Within this dataset, 33 batches have been identified as unhealthy, characterized by penicillin concentration yields falling below the target threshold of 20 g/L. These specific batches are numbered 3, 4, 6, 9, 10, 18, 19, 24, 25, 28, 30, 33, 34, 36, 37, 40, 42, 43, 44, 45, 47, 49, 51, 54, 59, 60, 91, 92, 94, 95, 97, 99, and 100. Additionally, 67 batches, numbered 1, 2, 5, 7, 8, 11, 12, 13, 14, 15, 16, 17, 20, 21, 22, 23, 26, 27, 29, 31, 32, 35, 38, 39, 41, 46, 48, 50, 52, 53, 55, 56, 57, 58, 61, 62, 63, 64, 65, 66, 67, 68, 69, 70, 71, 72, 73, 74, 75, 76, 77, 78, 79, 80, 81, 82, 83, 84, 85, 86, 87, 88, 89, 90, 93, 96, and 98, are labeled as healthy. To create the golden batch, we first determine the duration with the highest frequency (1,150) and subsequently truncate the healthy batches with a duration length greater than 1,150. This is done to add more consistency to the trend analysis.
4.2 Creation of the golden batch
For the IndPenSim dataset mentioned above, utilizing Equations 1–15, we construct the golden batch profile.

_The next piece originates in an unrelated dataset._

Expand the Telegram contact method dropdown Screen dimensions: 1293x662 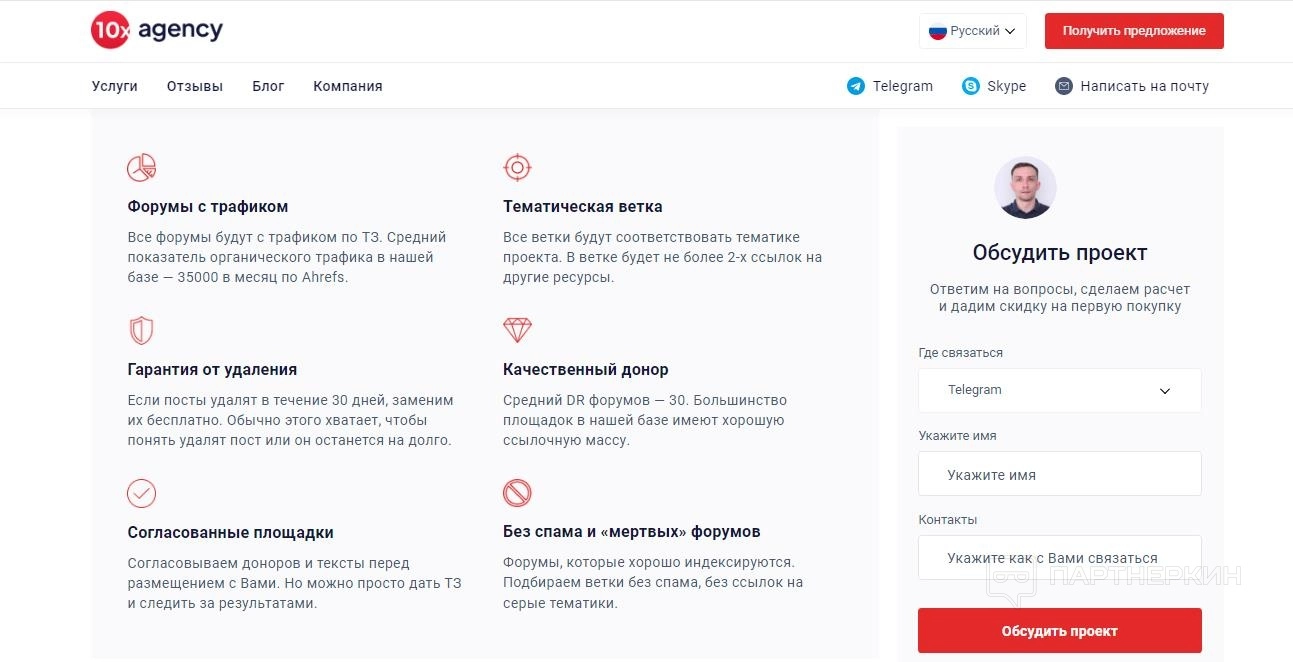tap(1059, 390)
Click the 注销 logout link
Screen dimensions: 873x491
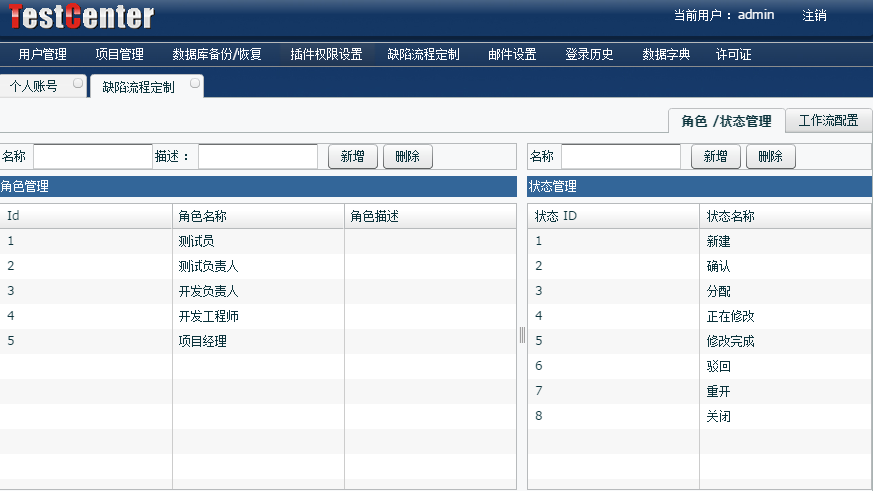click(814, 15)
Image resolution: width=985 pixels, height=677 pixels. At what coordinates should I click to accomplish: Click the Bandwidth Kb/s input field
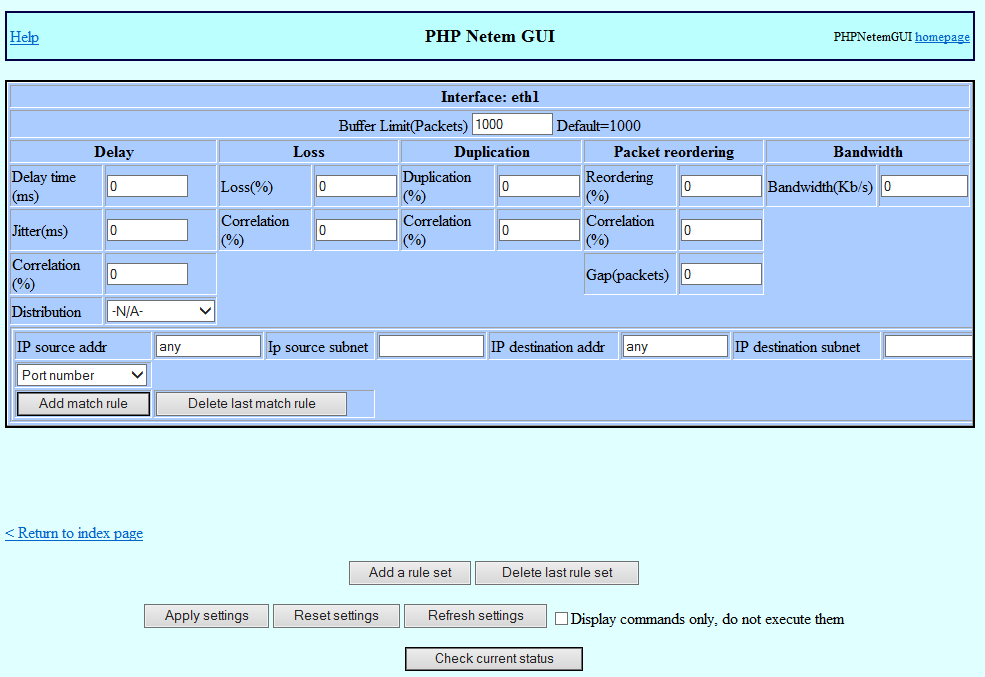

We elaborate on the process of establishing a benchmark for normal operational conditions. This ensures a standardized reference for subsequent analyses.
4.3 Root cause analysis for batches with anomalies
We will utilize our golden batch profile to examine the problematic batches 92 and 99, identifying the root cause and determining when, where, and how it occurred. Additionally, we will explore the healthy batch 96 to investigate any deviations from the golden batch.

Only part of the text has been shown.